Alors que l’adoption, le 15 mars dernier au Sénat dans le cadre du projet de loi immigration, d’un amendement pour la suppression de l’aide médicale d’État (AME) a provoqué un tollé médical, une enquête* menée par des associations dénonce une « situation totalement inacceptable » avec le dispositif actuel, réformé en 2019.
Selon les résultats de cette investigation réalisée en Île-de-France par la Cimade, Comede, Dom’Asile, Médecins du Monde et le Secours catholique, 64 % des personnes étrangères en situation irrégulière rencontrent des difficultés pour se soigner faute de couverture santé. Parmi elles, 7 sur 10 ont renoncé aux soins.
Cette situation découle de la réforme du dispositif en 2019, qui a instauré un délai de trois mois de présence irrégulière sur le territoire pour accéder à l’AME et l’obligation d’un dépôt physique dans une caisse primaire d’assurance-maladie (Cpam) pour une première demande. Pour les personnes concernées, « les obstacles administratifs s'accumulent et freinent l'accès aux soins », déplorent les associations.
Des disparités d’une Cpam à l’autre
L’enquête relève des disparités d'accès aux droits selon les départements franciliens. En Seine-Saint-Denis par exemple, une seule agence de la Cpam est dédiée à l’accueil des primo-demandeurs. « Le service public s’éloigne des usagers. Obligées de se déplacer souvent loin de chez elles, ces personnes sans-papiers s’exposent à des pertes de revenus, et au-delà à des risques d’arrestation », souligne Catherine Claverie, présidente de Dom'Asile.
D’autres imposent une prise de rendez-vous par internet ou par téléphone pour venir déposer son dossier. « Si l’on ne sait pas lire et écrire le français, qu’on ne dispose pas de connexion internet ou de forfait téléphonique pour appeler le 3646 [numéro de l’Assurance-maladie, NDLR], se soigner devient une mission impossible », déplore la Dr Florence Rigal, présidente de Médecins du Monde.
Dans ce même département, mais aussi dans le Val-de-Marne, l’enquête montre que plus d’un tiers des appels n’aboutissent pas. Et, quand un interlocuteur décroche, les informations délivrées sont « incomplètes, voire erronées », est-il relevé : seulement 4 % des interlocuteurs orientent les personnes vers les permanences d’accès aux soins de santé (Pass).
Autre obstacle, l’accueil physique au guichet des Cpam n’est pas « adapté », notent les associations, qui pointent, dans certaines Cpam, un accueil par un vigile sans service d’interprétariat par exemple. En conséquence, l’enquête estime que « dans le 93, plus d’une personne sur deux n’a pas réussi à déposer son dossier.

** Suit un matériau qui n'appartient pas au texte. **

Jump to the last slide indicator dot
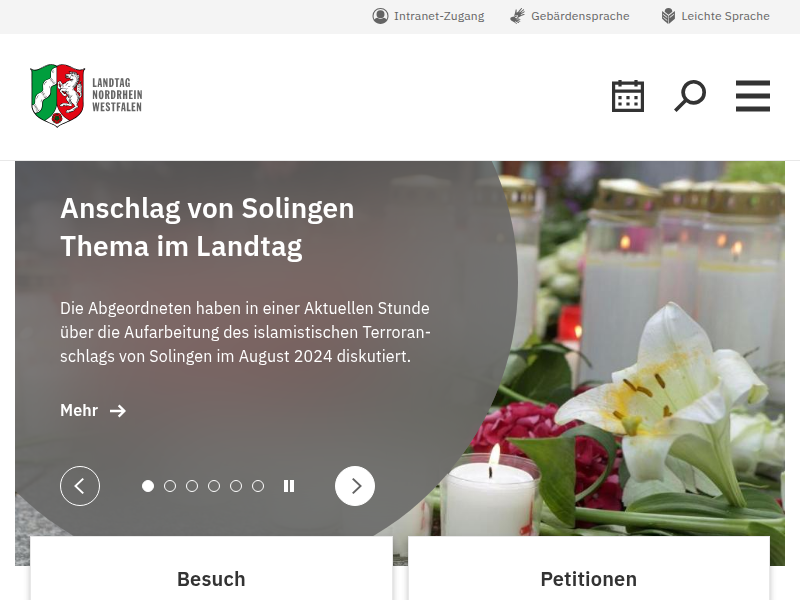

Et plus d’une personne sur trois dont la carte était prête n’a pas réussi à la retirer auprès de l’agence. » « L’Assurance-maladie propose un accueil totalement inadapté et entrave, de fait, l'accès à un droit fondamental pour les personnes étrangères sans titre de séjour, alors que des solutions simples existent ! », dénonce Fanélie Carrey-Conte, secrétaire générale de la Cimade.
Une « importante détérioration de l'accès à l'AME »
Ce cumul d’obstacles administratifs conduit à une « importante détérioration de l'accès à l'AME » et à une « situation totalement inacceptable », jugent les associations. Elles réclament un « accueil inconditionnel et sans rendez-vous de l'ensemble des usagers, sans distinction de leur situation administrative, dans l'ensemble des agences de proximité, et dans des conditions adaptées (interprétariat, brochures d’information, formation des agents, NDLR) ».
* L’enquête s’appuie sur plusieurs sources de données : celles du site de l'Assurance-maladie (ameli.fr) et de la plateforme de prise de rendez-vous clicRDV.com, mais aussi sur un « testing téléphonique » du 3646 entrepris 271 fois auprès de quatre services départementaux d'Assurance-maladie préalablement identifiés (75, 93, 94 et 95) par des bénévoles.